◆ **JOB**: Reproduce every line of the listing below, requests included, but add -129 to each number in the click coordinates given as answers. Leave the pictures out of your answer.

◆ **DATASET RECORDS**:
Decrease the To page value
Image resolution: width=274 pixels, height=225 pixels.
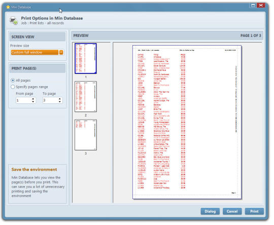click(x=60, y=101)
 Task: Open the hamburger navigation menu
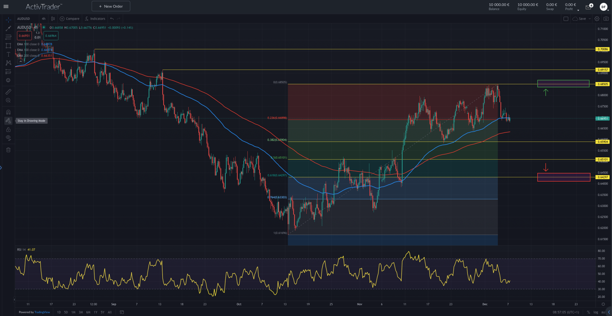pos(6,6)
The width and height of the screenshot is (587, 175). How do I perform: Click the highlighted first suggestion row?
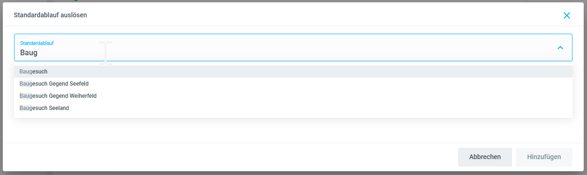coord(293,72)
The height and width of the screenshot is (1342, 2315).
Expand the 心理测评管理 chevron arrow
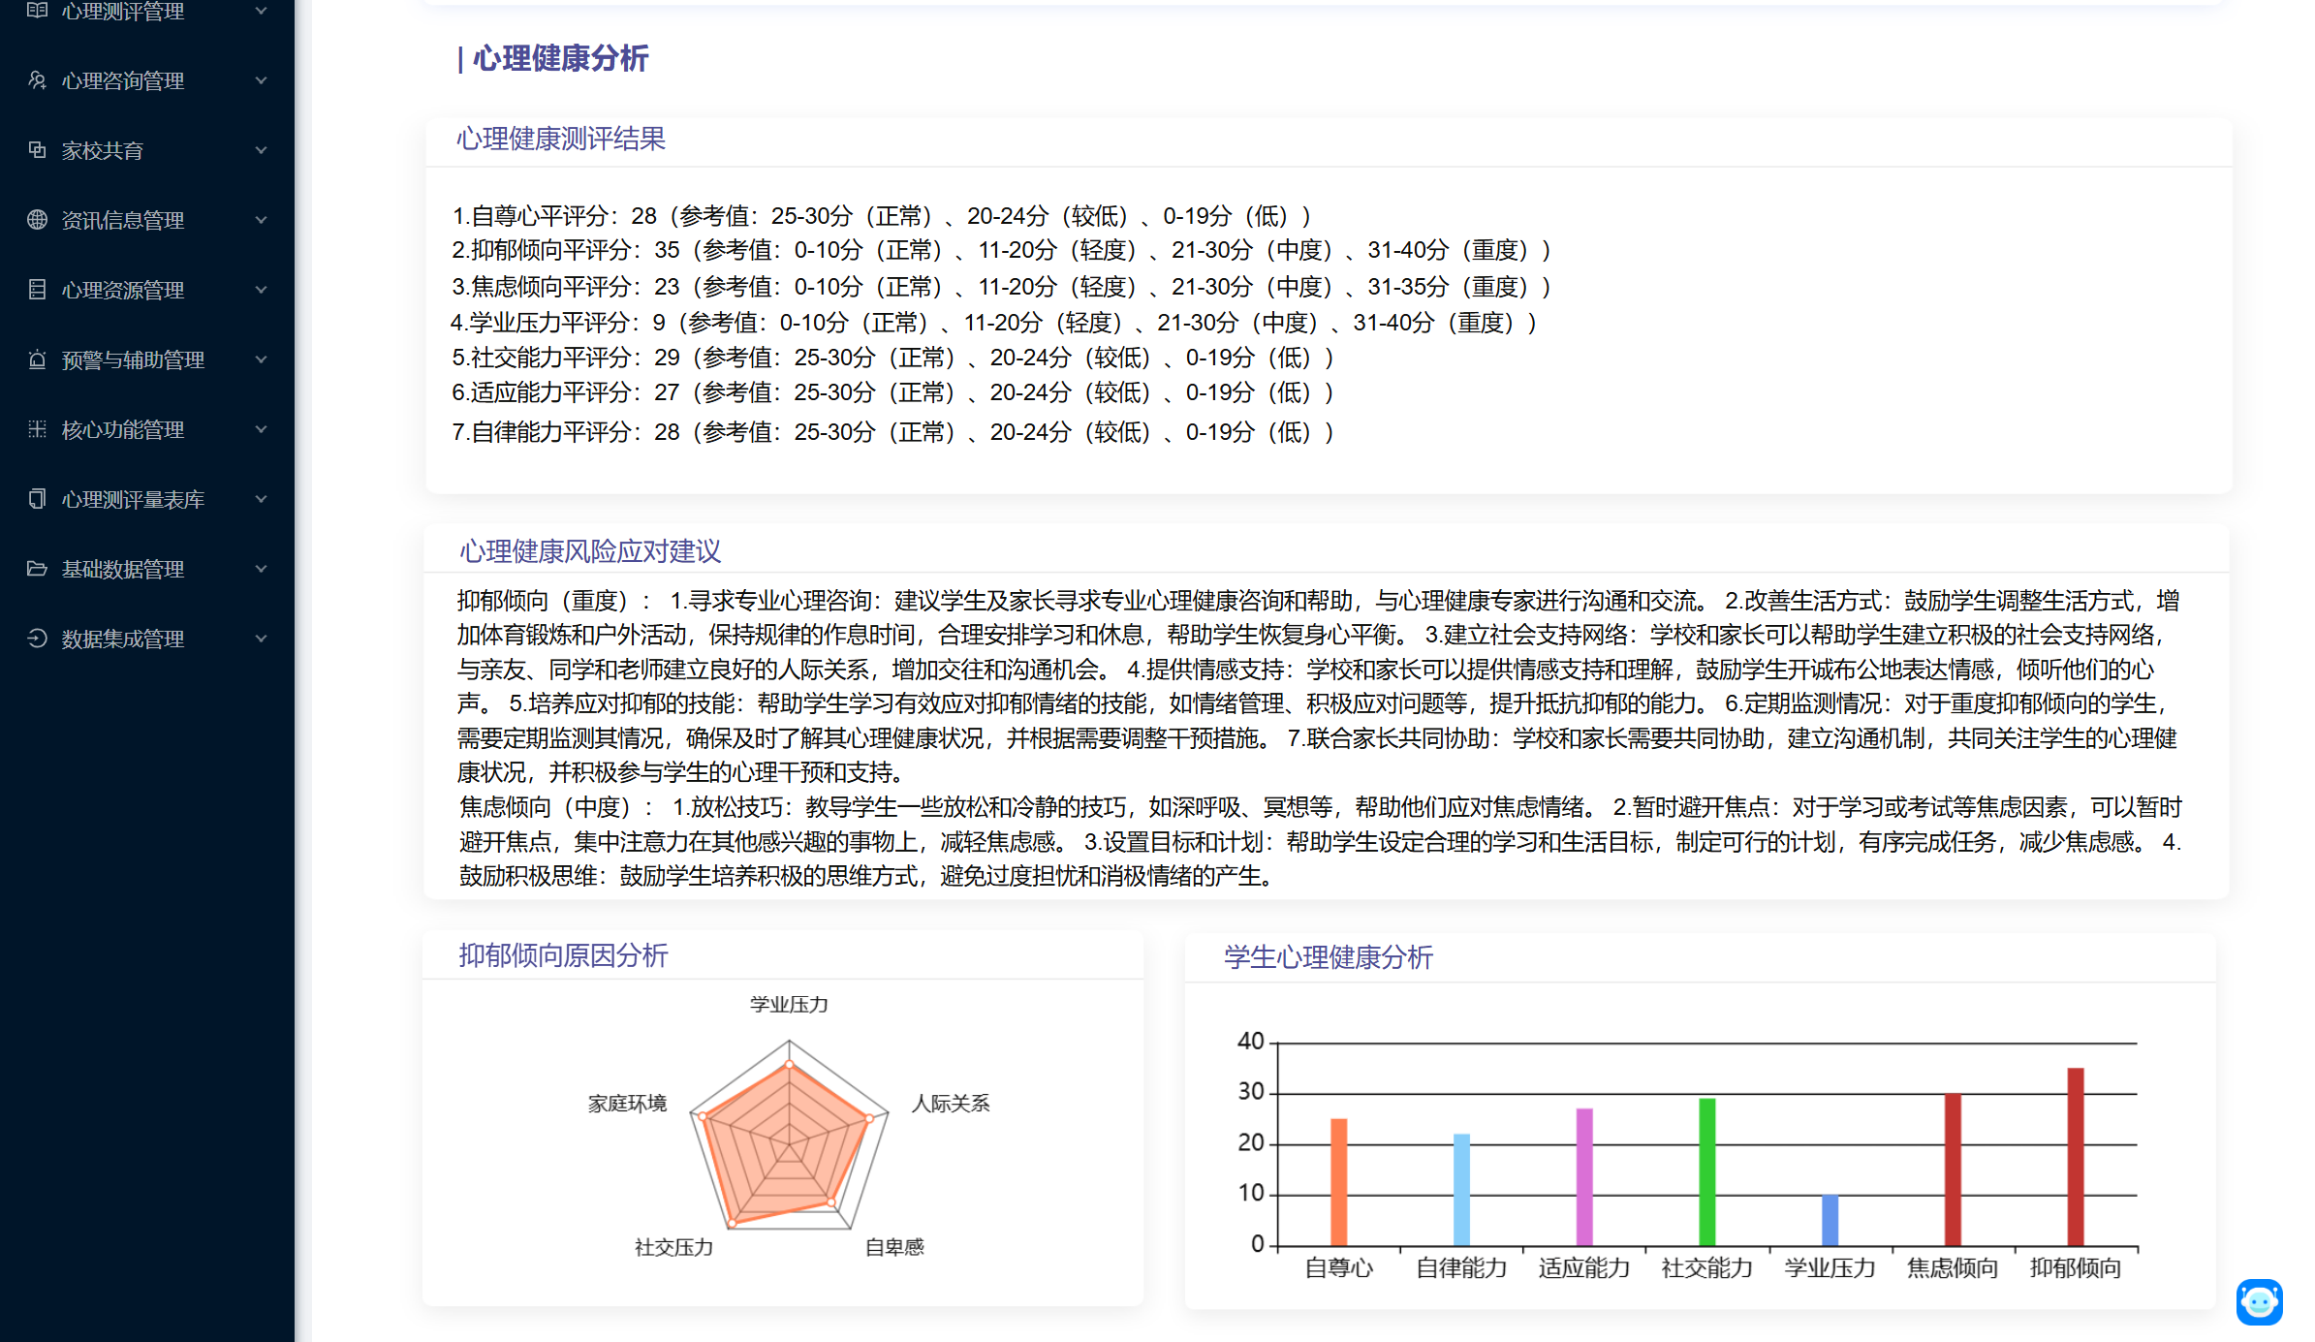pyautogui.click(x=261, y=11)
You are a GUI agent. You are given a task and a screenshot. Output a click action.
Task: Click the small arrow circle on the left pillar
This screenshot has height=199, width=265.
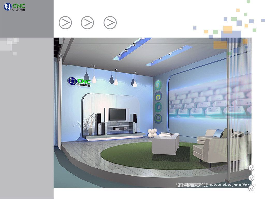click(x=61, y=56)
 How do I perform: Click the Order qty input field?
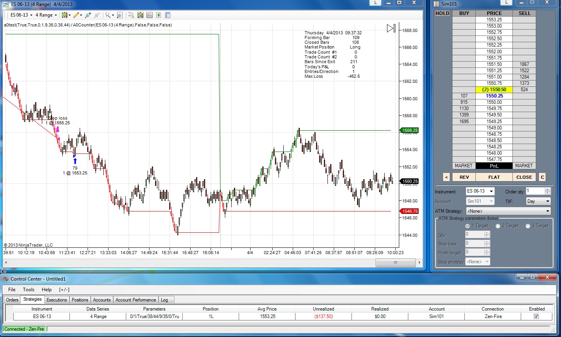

◆ **EXERCISE OUTPUT**:
Decrease the To page value
Image resolution: width=274 pixels, height=225 pixels.
click(x=-69, y=-28)
 Task: Open the hamburger navigation menu
pos(-123,-123)
The width and height of the screenshot is (587, 175). How do I perform: Click the highlighted first suggestion row?
coord(164,-57)
The height and width of the screenshot is (1342, 2315).
Expand the 心理测评管理 chevron arrow
pyautogui.click(x=132, y=-118)
You are a GUI agent. You are given a task and a screenshot. Output a click action.
Task: Click the small arrow circle on the left pillar
This screenshot has height=199, width=265.
click(x=-68, y=-73)
 How do I perform: Click the Order qty input field?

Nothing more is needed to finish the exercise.